I am not a machinist but I do some backyard welding. Can such a fixture be made if one cannot machine parts -- using readily available materials -- like a hub, etc? I assume the yellowish part does the rotating? Or is the the part with the wheel lugs? I probably just not looking at it correctly -- looks real solid. Thank you for sharing.
We might have a little confusion here these are the parts for the lazy Susan
the first pic shows 3 of the basic componants the bearing the stub shaft and the plate that welds to the stub shaft then was tacked to the table
The 2nd pic shows the bearing tacked to the top plate and the stub shaft tacked to the base plate
the 3rd pic shows the Lazy Susan tacked to the table
The yellow part was the skid steer housing that needed welding on the inside and machined for a new bearing and oil seal
Here is a close up of the damage
This is the damaged axle shaft
this is the repaired housing with the new bearing installed and the shaft
This is the completed repair
I'm sorry for any confusion that may have been caused.

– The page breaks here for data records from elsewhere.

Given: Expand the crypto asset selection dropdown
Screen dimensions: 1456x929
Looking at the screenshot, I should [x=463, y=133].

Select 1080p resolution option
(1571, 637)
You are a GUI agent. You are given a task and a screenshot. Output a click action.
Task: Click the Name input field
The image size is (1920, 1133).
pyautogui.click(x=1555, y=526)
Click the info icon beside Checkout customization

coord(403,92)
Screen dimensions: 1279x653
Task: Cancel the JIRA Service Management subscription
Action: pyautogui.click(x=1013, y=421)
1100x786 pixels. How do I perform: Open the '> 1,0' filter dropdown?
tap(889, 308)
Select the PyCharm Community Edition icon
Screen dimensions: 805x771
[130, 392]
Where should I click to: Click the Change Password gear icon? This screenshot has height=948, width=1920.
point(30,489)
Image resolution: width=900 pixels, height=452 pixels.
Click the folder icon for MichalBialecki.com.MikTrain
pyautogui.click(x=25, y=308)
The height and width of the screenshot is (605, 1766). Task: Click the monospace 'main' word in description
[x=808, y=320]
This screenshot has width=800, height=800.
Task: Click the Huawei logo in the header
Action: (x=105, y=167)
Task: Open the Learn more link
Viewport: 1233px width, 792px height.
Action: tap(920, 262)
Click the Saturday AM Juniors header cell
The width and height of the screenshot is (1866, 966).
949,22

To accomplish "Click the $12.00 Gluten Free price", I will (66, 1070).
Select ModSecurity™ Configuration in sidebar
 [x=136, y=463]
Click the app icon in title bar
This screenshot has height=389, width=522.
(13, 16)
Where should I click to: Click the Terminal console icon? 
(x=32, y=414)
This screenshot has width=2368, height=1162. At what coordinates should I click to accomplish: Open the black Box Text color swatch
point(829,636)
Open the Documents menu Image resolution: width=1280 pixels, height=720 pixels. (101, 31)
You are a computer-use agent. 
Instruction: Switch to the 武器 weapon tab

And in answer to doug42190's question yes a simple lazy Susan can be made using materials at hand. The bearing that I used was a pull out from something I had repaired I put all new bearings in the machine but a few of these ball bearings still spun freely so I used it since I was in a hurry and did not need to make a robust permanent fixture I merely tacked it in place. Essentially it is what I consider a throwaway tool as the welding current passing through the bearing will eventually erode and pit the bearing making it unusable. However in the past I seen bearings used in fixtures such as this one last for hundreds of hours of nearly continuous welding
Last edited by Frank S; 12-05-2016 at 04:04 PM.
Frank -- thank you very much for the additional words and pictures. After reading it and looking at your new pictures, it all made sense. You must have had to build up the bearing surface on the axle and then machine it to tolerance for the new bearing and seal -- I get it -- when I first saw it I thought the hub (the part with the wheel studs) WAS the lazy Susan -- now I get it. I see how an actual hub might be used as a lazy Susan -- but I do understand the process you used. Thank you very much for taking the time to walk me through this.
Good job Frank, I was lost too, great explanation 2nd time around. I'm sure the skid steer guy was happy you were able to save that axel and housing, I'm always shocked at the prices of that stuff!
And good job Doug speaking up when something isn't clear. I was determined I wasn't going to be guy THIS TIME who didn't quite get it and had to ask what was I missing. You saved me
Paul Jones (12-06-2016)
Sorry guys, I sometimes take for granted that everyone automatically knows whatt I have done and often do not fully explain my processes or what is actually going on when I do them.
Ordinarily when I would repair a housing and or a shaft such as the one in this case I would have placed both in an oven for several hours prior to welding either of them to both bake any residual oils out oils out of the parts and to bring them up to a more optimum temperature for welding. Additionally I would have preferred to have used a different filler material and shielding gas that way I could have gotten into what is called a spray arc mode which would have provided a much smoother deposit thus negating the probabilities of creating hard spots, particularly inside of the housing Shafts are a little easier since a small amount of preheat will aid in the transfer of the filler that plus the fact that you have more freedom of gun positioning and distance control.
Ultimately I would have preferred to have used my long gone exothermic metalizing oxy/Hydrogen powder spray torch to have done the build up or someday buy one of the newer technologies that use arc plasma and atomized wire for repairs such as this. But those things are expensive for no more than I figure that I would ever use one.
I do however need to build a new powered rotary positioner and an oven or a forge for preheating
C-Bag, You are certainly welcome. I am not the least bit bashful about asking questions -- once I am absolutely clear that there is something I am not getting -- a piece of the puzzle that I just can't see for myself.
Frank, thank you again for taking the time and having the patience to help teach folks like me. I have seen many of your posts and I am in awe of your artistry with metal.